— Passage to read —
Rosemary Brown was cycling from her son’s house in Hebburn to her home in Low Simonside, Jarrow, when she saw Mr Cooke lying in the lane behind Stapleton House and called for an ambulance.
She said: “I saw a man lying sort of in the gutter and I had to look twice because I didn’t believe what I saw.
“He was lying there in his pyjamas and slippers.”
British Red Cross service manager, Charles Jevan, who responded to the call with a colleague, said it had been a cold and wet night.
He also asked staff if Mr Cooke had a do not attempt resuscitation (DNAR) order in place and asked to see paperwork when he was told that was the case.
He checked Mr Cooke’s vital signs but found none and after being shown the DNAR, said there was nothing he could do.
Dr Clive Bloxham, the pathologist who carried out the post mortem examination on Mr Cooke, gave his cause of death as metastatic non small cell carcinoma of the lung, meaning the disease had spread throughout his body.
He said the death was contributed to by dementia, chronic obstructive pulmonary disease, a condition of the lungs, and left ventricular hypertrophy, an enlarged heart.
He also said he believed the outcome would have been the same had Mr Cooke been inside the home, and that the death would have been sudden.

— Work to complete —
a: Answer these questions from the passage about Mr Cooke's death:
(i) Where was Rosemary Brown cycling from?
(ii) What was Mr Cooke wearing when she found him?
(iii) What cause of death did Dr Clive Bloxham give?
b: Write the next part of the passage about Mr Cooke's death, picking up after its last sentence.
The records have no connection to the text about Mr Cooke's death.

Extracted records
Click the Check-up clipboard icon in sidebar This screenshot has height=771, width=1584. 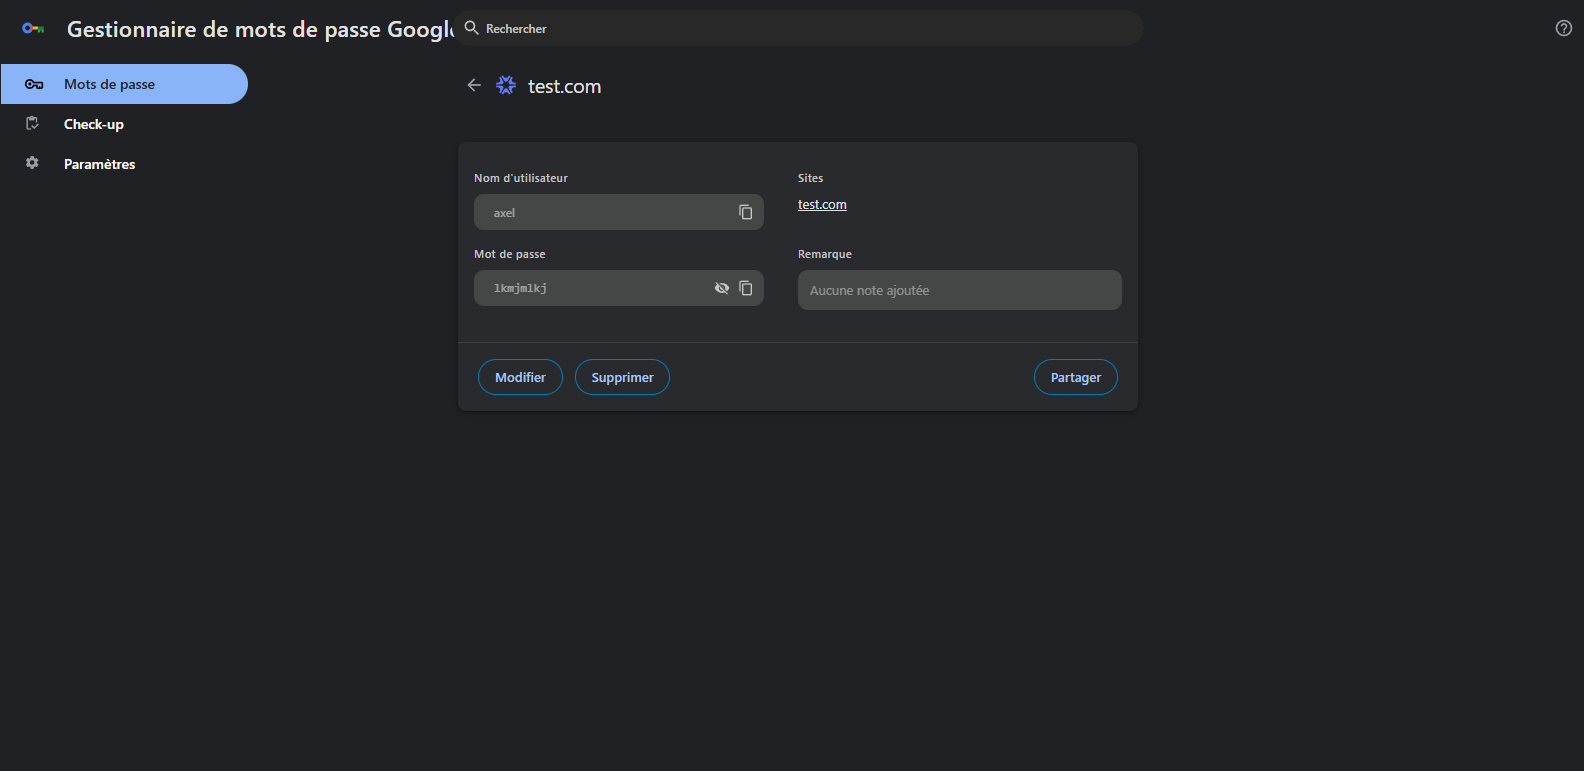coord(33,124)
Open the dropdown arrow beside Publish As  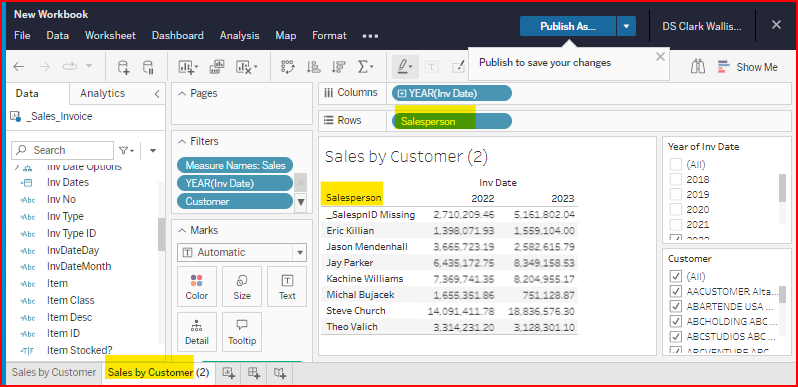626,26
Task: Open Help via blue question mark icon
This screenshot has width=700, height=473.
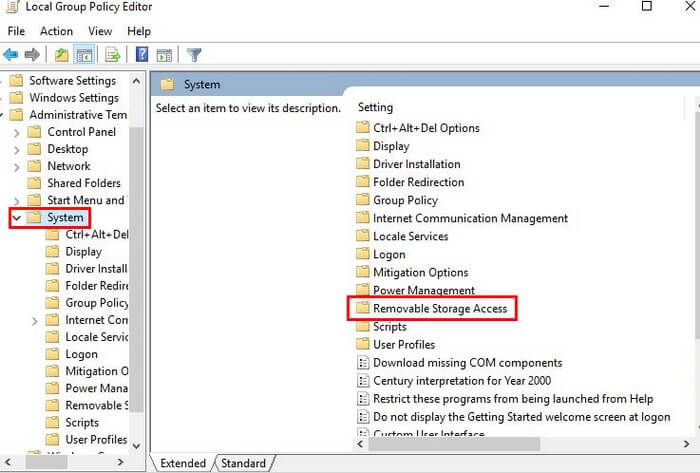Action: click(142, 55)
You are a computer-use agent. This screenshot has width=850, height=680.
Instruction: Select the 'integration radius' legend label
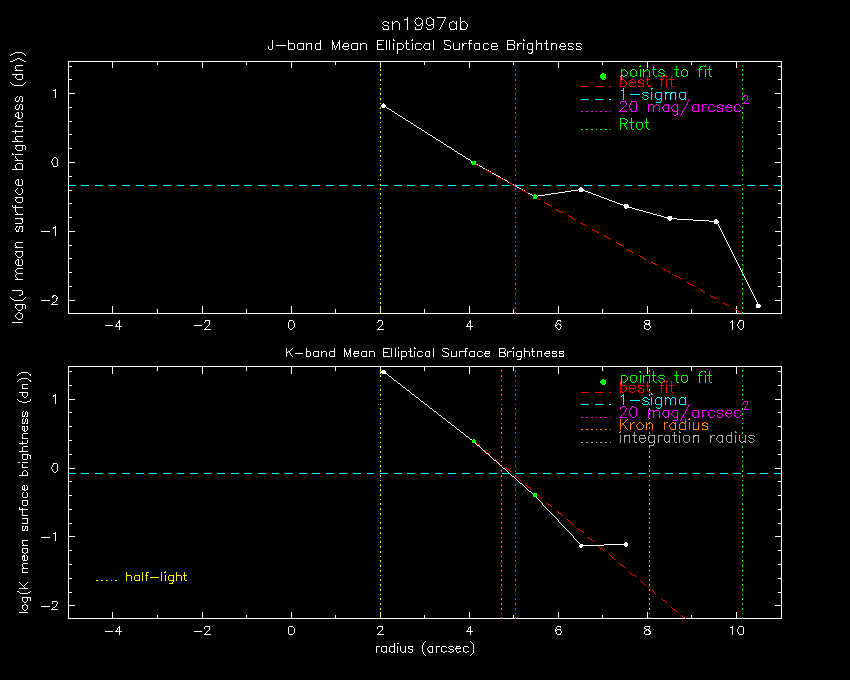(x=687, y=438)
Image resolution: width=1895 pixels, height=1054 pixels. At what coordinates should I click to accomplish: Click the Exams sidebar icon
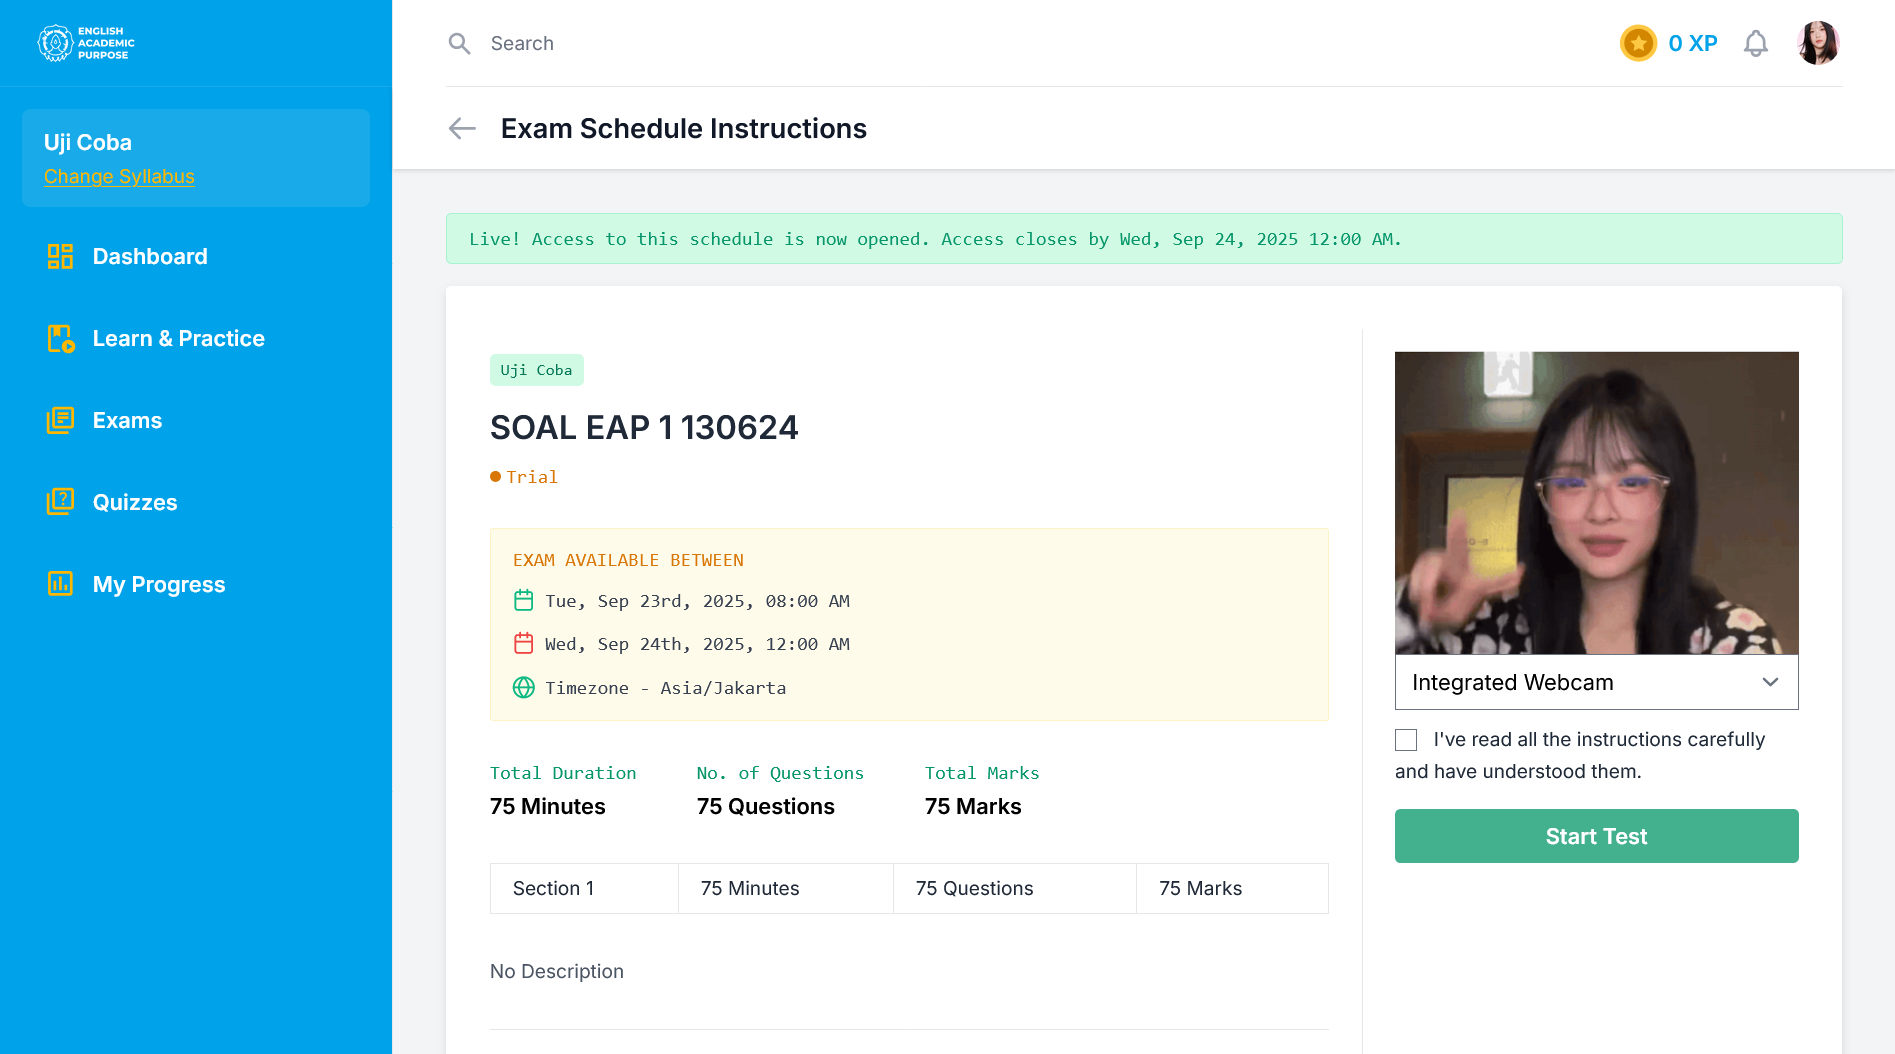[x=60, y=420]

— Answers for this exercise —
a:
(i) Her son's house in Hebburn
(ii) Pyjamas and slippers
(iii) Metastatic non small cell carcinoma of the lung

b:
Mr Cooke’s son Michael said his father, originally from Biddick Hall, South Shields, had been diagnosed with cancer in 2013 and had gone into the home because he needed 24-hour care.
He also said that on May 26, last year, a doctor said his father was in the final days of his life.
Staff nurse, Janiz De Juan, who was on nightshift when Mr Cooke died, said she had seen him in the hallway shortly before a member of the public came to say someone was outside the care home.
When asked by Mr Carney about the procedures of locking up the home, she said: “We lock the front door and staff normally do checks while they’re doing the rounds.”
Amanda Cunningham, North East managing director for Four Seasons, said that although the company no longer runs the care home, they had learned from their errors and made changes to the way care plans are kept. Mr Carney said he was satisfied that lessons had been learned from the death.
He said: “I’m satisfied in this case that whilst I can and should record John Cooke’s death as one of natural causes, I can and should record that that death was in part contributed to by a failure to appreciate the imminent nature and expectation of that death.”
n Finding: Natural causes in part contributed to by a failure to appreciate the imminent nature and expectation of that death.
Case review after patient’s death
HEALTH bosses carried out a case review after Mr Cooke’s death, the inquest heard.
David Jopling, of the quality and regulated services department, part of the commissioning team at South Tyneside Council, said he found no care plans relating to Mr Cooke’s need for oxygen and his breathing problems, and no notes reflecting his changes in agitation and confusion, and how staff had managed to calm him down.
Mr Jopling said there were also no care plans in relation to his lung cancer or the palliative care surrounding his final days, and no risk assessment regarding his tendency to go for walks outside the home.
He also said there was no policy or procedure in place around securing the building on an evening.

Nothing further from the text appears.